Nice review.Congrats


----------



## aroraanant (Apr 8, 2012)

nice and simple review


----------



## Niilesh (Apr 8, 2012)

Nice Review. Congrats.
BTW include Specifications in the start.

@sam
It says 2.6 Kg on flipkart.


----------



## soham.b (Apr 9, 2012)

Nice review. 

Benchmark tests etc please upload if you can 

Do asus provide any bag?? how is to carry around?? Does it fell plastic at the back while holding or there is a sense of confidence while holding it??


----------



## aroraanant (Apr 9, 2012)

^^^^
Yes they do provide a bag.
And the build quality is very good, so don't worry about it. Asus P series is basically Business series


----------



## soham.b (Apr 9, 2012)

aroraanant said:


> ^^^^
> Yes they do provide a bag.
> And the build quality is very good, so don't worry about it. Asus P series is basically Business series



Thanks ...Really impressed with this laptop. A phenom of sorts at this price point.


----------



## saurigr8 (Apr 9, 2012)

Very Nice review it help others also for future buy...


----------



## cool_kals9 (Apr 10, 2012)

soham.b said:


> Nice review.
> 
> Benchmark tests etc please upload if you can



Sorry bro, satisfied with the performence, so havent run d benchmark. 



soham.b said:


> Do asus provide any bag?? how is to carry around?? Does it fell plastic at the back while holding or there is a sense of confidence while holding it??



Yeah.. definately dey provide d bag along with it, in its price. 
and we can be sure of excellent quality, its has a sturdy build quality.


----------



## soham.b (Apr 10, 2012)

Sorry to bug you again....But how is the wifi?? is it rock solid or is there any problem with it. As my work would mean that most of the time i would be using wifi so was asking


----------



## cool_kals9 (Apr 11, 2012)

soham.b said:


> Sorry to bug you again....But how is the wifi?? is it rock solid or is there any problem with it. As my work would mean that most of the time i would be using wifi so was asking



It is d business laptop ..... you can be sure of that ..... has a rock solid wifi responcivity,,,, not a single drop of signal.... i am using dlink 615 300N router... just bought it and it is runnig very smoothly...

but i think wifi connectivity is not an issue with the laptop, rather it has to do with router... 
whayever,  it has very good wifi....


----------



## subratabera (Apr 13, 2012)

Nice review Cool_kals ... I am also thinking of purchasing one laptop but my priorities are a bit different ... I am more concerned about after sales service and availability of spares at later stage.

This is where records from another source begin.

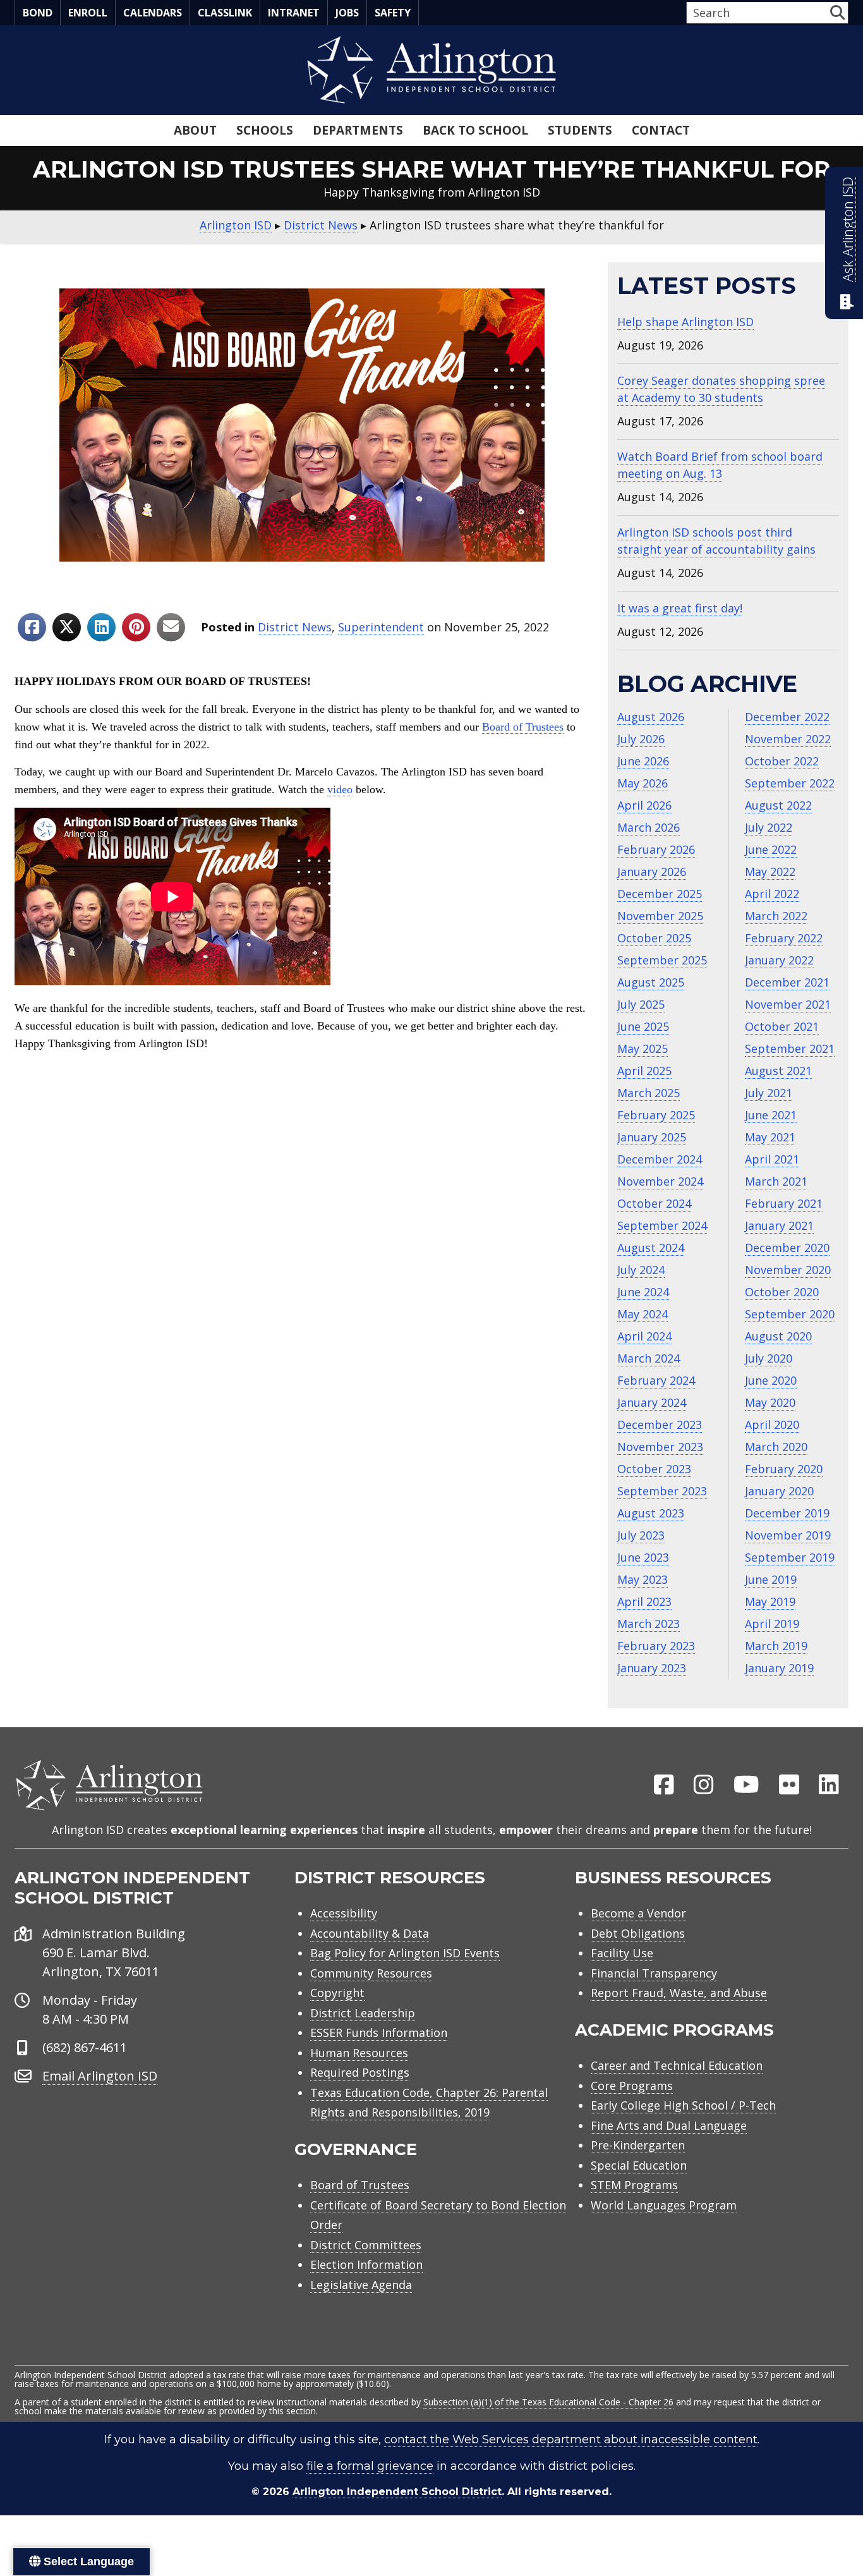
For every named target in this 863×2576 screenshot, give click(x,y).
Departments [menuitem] (358, 130)
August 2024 (650, 1247)
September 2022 (790, 783)
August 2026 (650, 716)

Do you think you can get an extra high capacity battery and other such stuff easily? How it can get repaired after the warranty gets over? How would you rate "Dell Vostro 1550" and this laptop on these grounds?

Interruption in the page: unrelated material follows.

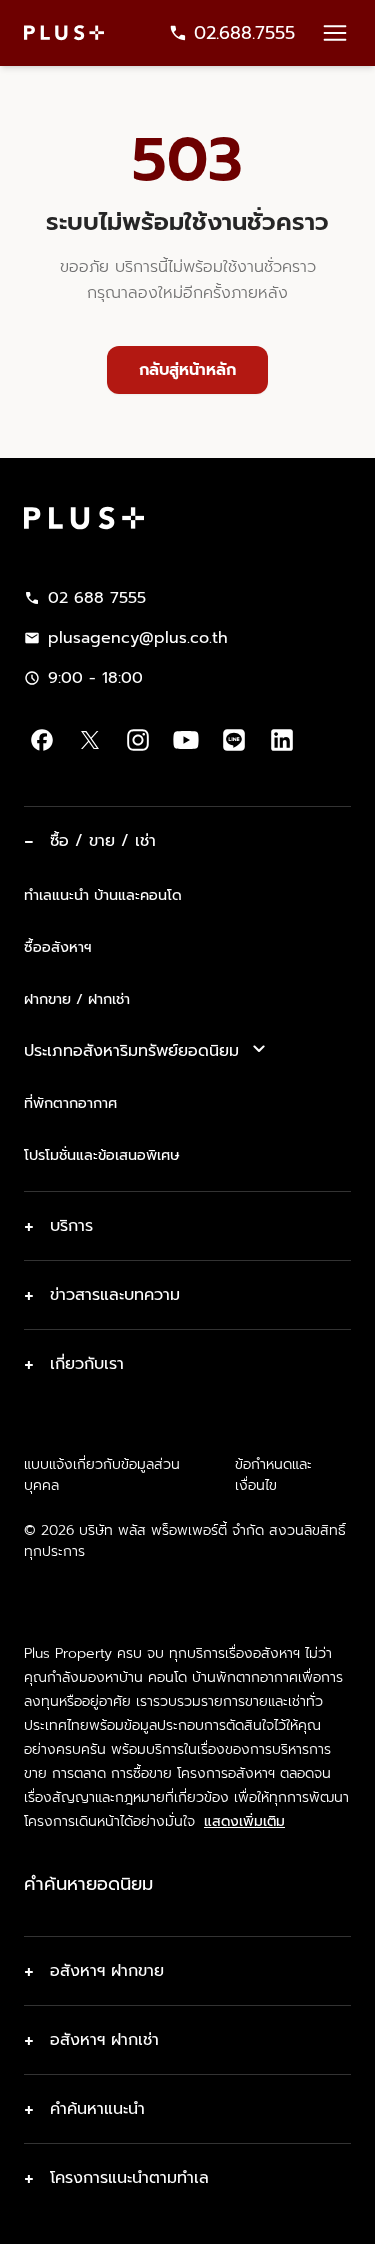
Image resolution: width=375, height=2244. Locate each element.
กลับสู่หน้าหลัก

Dell Vostro 1550 2nd Gen Ci5/ 4 GB/ 500 GB/ Linux: Flipkart.com: Compare, Review Dell Notebook

Asus P53E-S0101D / 2nd Gen Ci5 / 4 GB / 750 GB / DOS: Flipkart.com: Compare, Review Asus Notebook


----------



## aroraanant (Apr 13, 2012)

^^^^
The Asus one is much better.


----------



## cool_kals9 (Apr 16, 2012)

@above:
I also have thought of d same dell model as u did. But build quality is very poor. And along with that, service of dell is very poor. It takes a long time and your time. You have to do fixing by yourself first. So dats irritating. 
And ab the battery, i dnt know much. But must be available in service sentre. you can and you have to find out service centre locally in ur city before buying asus. Dats it. Laptopwise iits more dan great laptop. Perfect.


----------